Hi all, I'm hoping someone out there can help me. I have an HDVR2, which I upgraded to a 120GB hard drive a couple of years ago. I haven't done any other hacks/upgrades to the device. The drive has the 6.3e software loaded. We seem to have a fair amount of power issues, so I have it hooked up to a UPS. Last night, my UPS started beeping (actually, a continuous tone). I hit the power on the UPS, waited for a few seconds, then turned it back on. The beeping continued. Basically, I powered off and on, unplugging things until it stopped beeping, and then plugging everything back in. I got everything plugged back in, but then I noticed the Tivo was stuck at "Welcome. Powering Up...". And yes, I waited for a while, just to make sure.

I still had the original 40GB drive (with the 3.1.1e software still on it), so I put it back in. It booted up, and everything was fine. I forced the daily call, and it downloaded for a while (at least an hour and a half). It is now pending restart, so I'm guessing it'll be back to 6.3e after restart.

So there's the background, now finally to the problem. I had a lot of shows on the 120GB drive. Due to the way it failed, I'm not 100% convinced that the drive failed, but perhaps data corruption in the form of a bad partition table, or who knows what. Is there anything I can do to fix the data corruption, or figure out what is exactly corrupted?

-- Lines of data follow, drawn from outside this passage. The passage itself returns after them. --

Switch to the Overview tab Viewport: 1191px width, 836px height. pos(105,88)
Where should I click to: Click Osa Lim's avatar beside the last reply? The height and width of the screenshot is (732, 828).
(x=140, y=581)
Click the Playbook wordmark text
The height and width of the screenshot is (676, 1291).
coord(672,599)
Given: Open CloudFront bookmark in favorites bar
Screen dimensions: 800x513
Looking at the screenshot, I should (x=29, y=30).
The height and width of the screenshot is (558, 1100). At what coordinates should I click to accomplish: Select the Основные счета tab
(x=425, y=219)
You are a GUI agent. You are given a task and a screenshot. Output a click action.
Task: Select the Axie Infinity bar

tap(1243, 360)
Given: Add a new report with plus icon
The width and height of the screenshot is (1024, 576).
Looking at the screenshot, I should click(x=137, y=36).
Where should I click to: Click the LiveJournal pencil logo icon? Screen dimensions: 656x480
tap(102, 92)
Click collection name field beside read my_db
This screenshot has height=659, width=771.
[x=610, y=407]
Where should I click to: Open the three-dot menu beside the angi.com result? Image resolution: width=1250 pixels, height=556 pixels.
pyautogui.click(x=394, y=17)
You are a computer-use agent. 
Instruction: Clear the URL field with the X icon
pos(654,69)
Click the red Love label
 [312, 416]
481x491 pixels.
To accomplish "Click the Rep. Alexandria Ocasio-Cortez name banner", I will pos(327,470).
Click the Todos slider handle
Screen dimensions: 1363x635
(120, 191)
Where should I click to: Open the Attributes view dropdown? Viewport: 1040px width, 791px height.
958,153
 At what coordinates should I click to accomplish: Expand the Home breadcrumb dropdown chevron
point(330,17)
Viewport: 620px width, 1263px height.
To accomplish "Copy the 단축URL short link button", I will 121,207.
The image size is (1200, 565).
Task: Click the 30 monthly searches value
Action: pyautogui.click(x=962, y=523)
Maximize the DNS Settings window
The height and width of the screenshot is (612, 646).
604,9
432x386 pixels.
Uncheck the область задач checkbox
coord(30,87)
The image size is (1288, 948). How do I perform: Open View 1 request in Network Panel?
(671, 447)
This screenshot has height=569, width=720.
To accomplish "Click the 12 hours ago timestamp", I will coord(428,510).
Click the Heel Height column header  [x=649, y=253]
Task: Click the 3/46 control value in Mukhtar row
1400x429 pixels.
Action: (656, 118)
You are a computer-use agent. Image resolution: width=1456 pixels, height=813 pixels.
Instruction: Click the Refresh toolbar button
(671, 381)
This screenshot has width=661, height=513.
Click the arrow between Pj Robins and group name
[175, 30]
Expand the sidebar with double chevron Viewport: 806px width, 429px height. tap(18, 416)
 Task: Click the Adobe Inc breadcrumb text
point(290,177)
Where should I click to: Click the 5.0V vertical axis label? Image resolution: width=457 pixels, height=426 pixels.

I hope this topic isn't taboo, since it isn't dealing with extraction, I thought it would be ok.

With that said, at least I have the original drive, and I have a 160GB drive that I can put in. So with any luck, I'll be back up and running. But, I know I don't remember all of my wishlists and season passes. So if I can get the 120GB running again, I'll copy it to the 160GB instead of copying the 40GB.

Sorry for the length of the post, and hope someone can help.


----------



## JWThiers (Apr 13, 2005)

If you think it is just data corruption its Good News / Bad News. Good news is Spinrite can help recover some/most/all data depending on the severity of the corruption. Bad News $89 for first time buyers. and yes spinrite 6.0 is tivo compatible. got to grc.com for more info.


----------



## BTUx9 (Nov 13, 2003)

before spending the $$ on spinrite, a tivo that fails to boot can have MANY causes. 

If enough of the mfs system is intact, you may be able to pull the recordings you want to a PC. (search on DDB for mfs_tmfstream)

Since it sounds like your tivo wasn't hacked, you'll also have to make sure you grab the encryption key.


----------